▶ What is needed: How many lines in the listing below include the word "icon"? Reply with the count alone.

▶ Data supplied:
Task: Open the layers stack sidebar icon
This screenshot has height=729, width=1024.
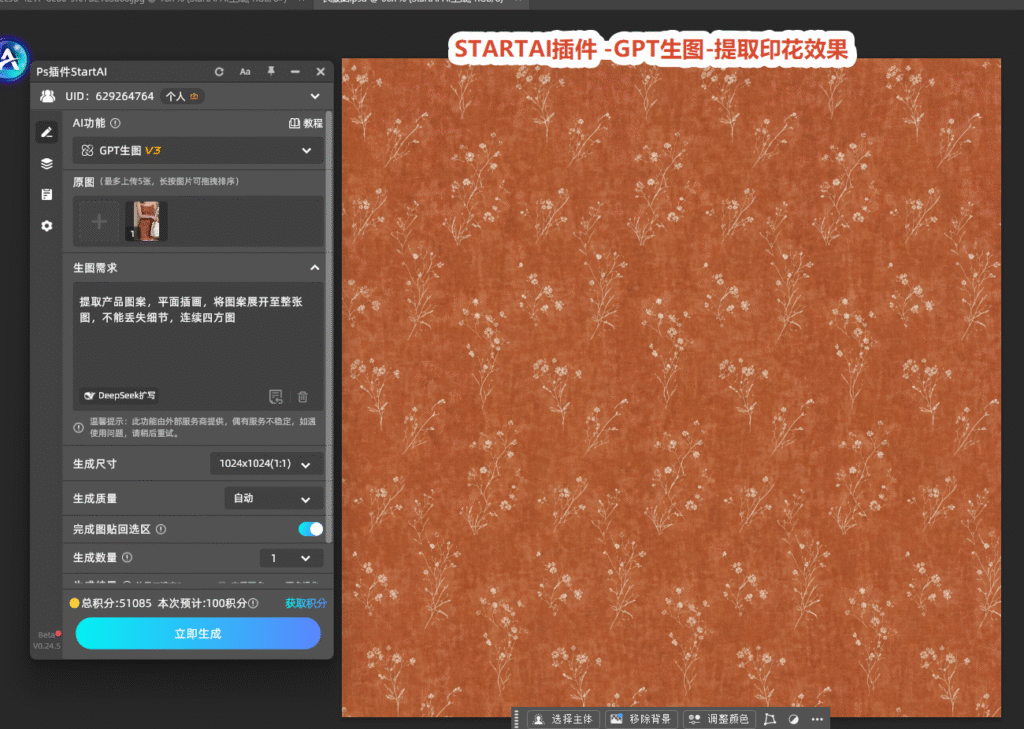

...

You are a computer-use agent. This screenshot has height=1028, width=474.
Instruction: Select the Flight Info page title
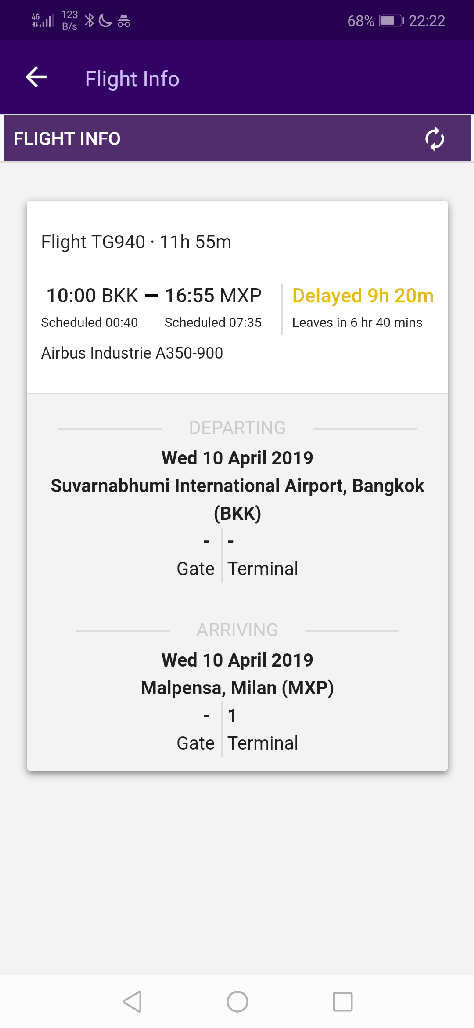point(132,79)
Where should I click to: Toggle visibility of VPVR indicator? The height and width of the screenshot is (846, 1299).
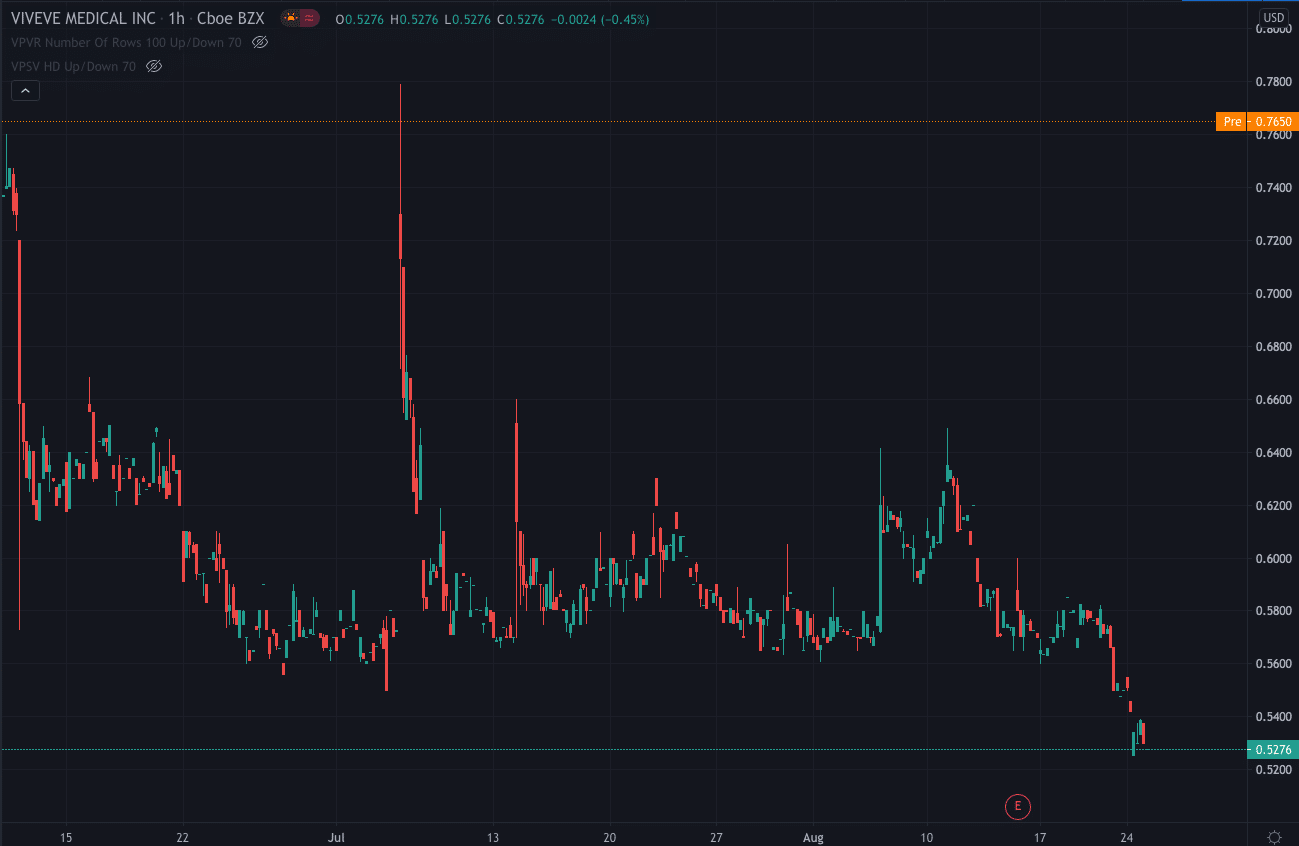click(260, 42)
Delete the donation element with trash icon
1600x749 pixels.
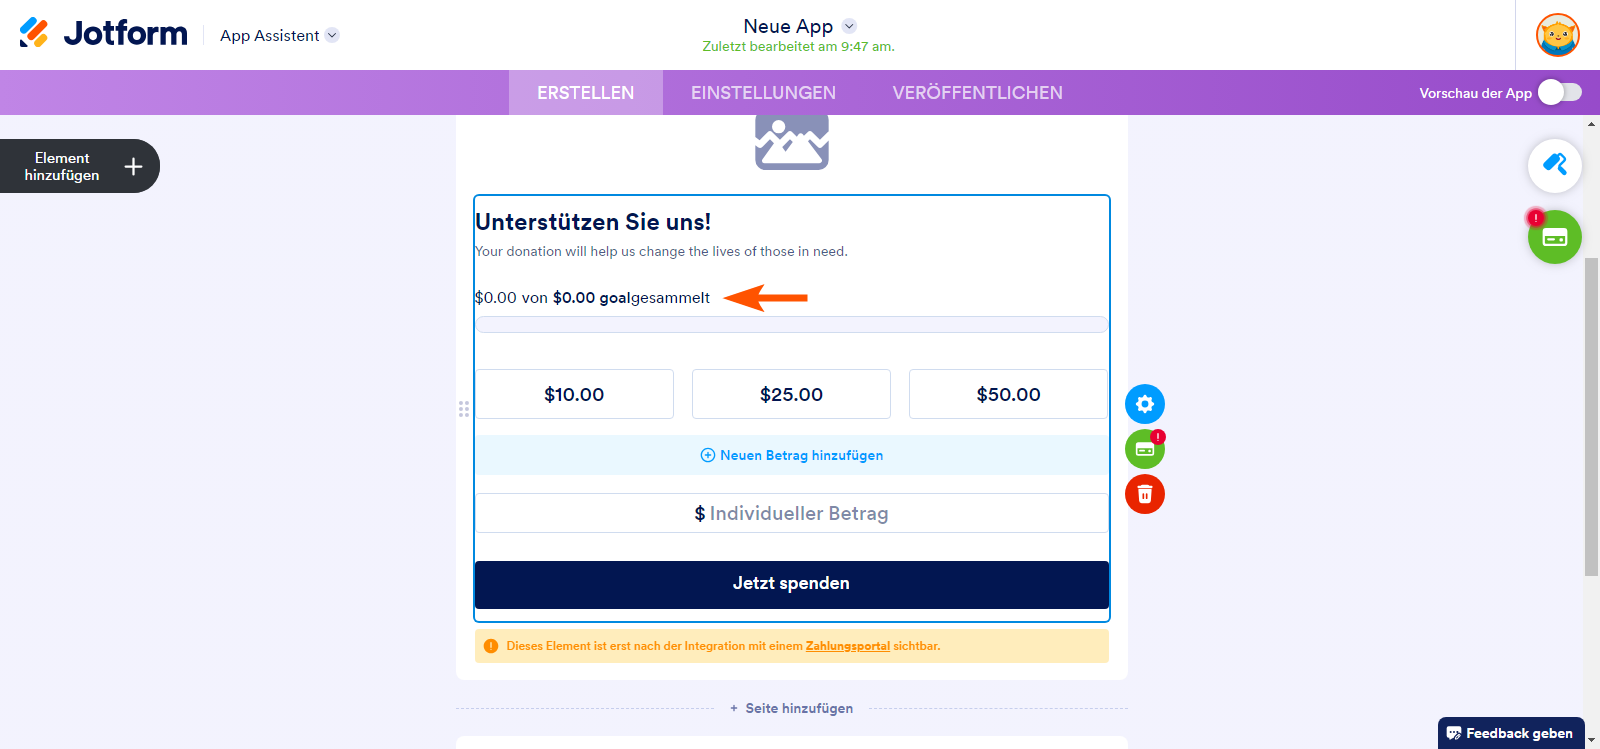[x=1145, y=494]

==

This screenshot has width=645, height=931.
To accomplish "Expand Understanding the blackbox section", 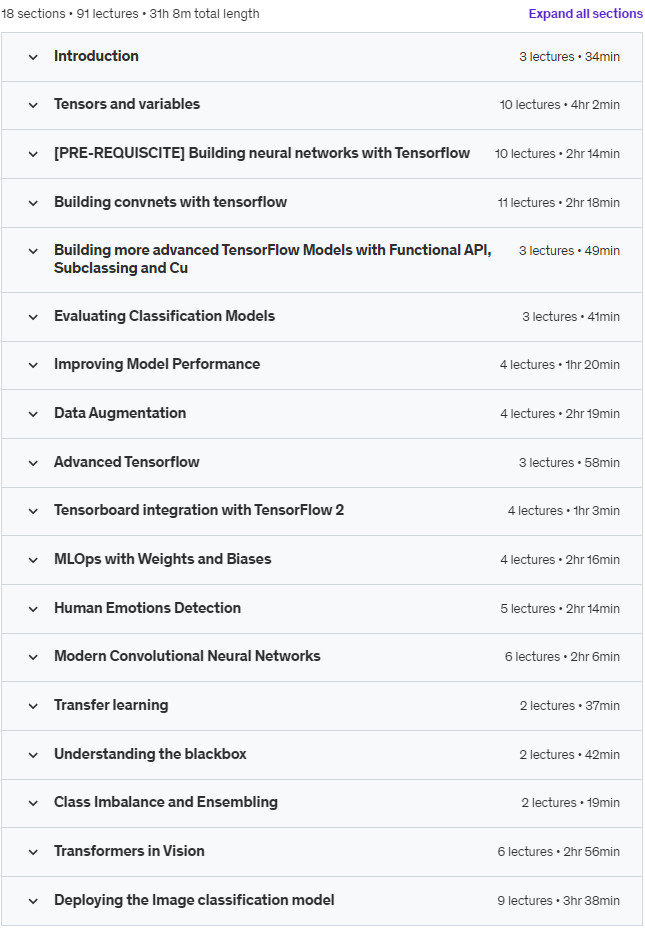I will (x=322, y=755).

▶ Answer space: 2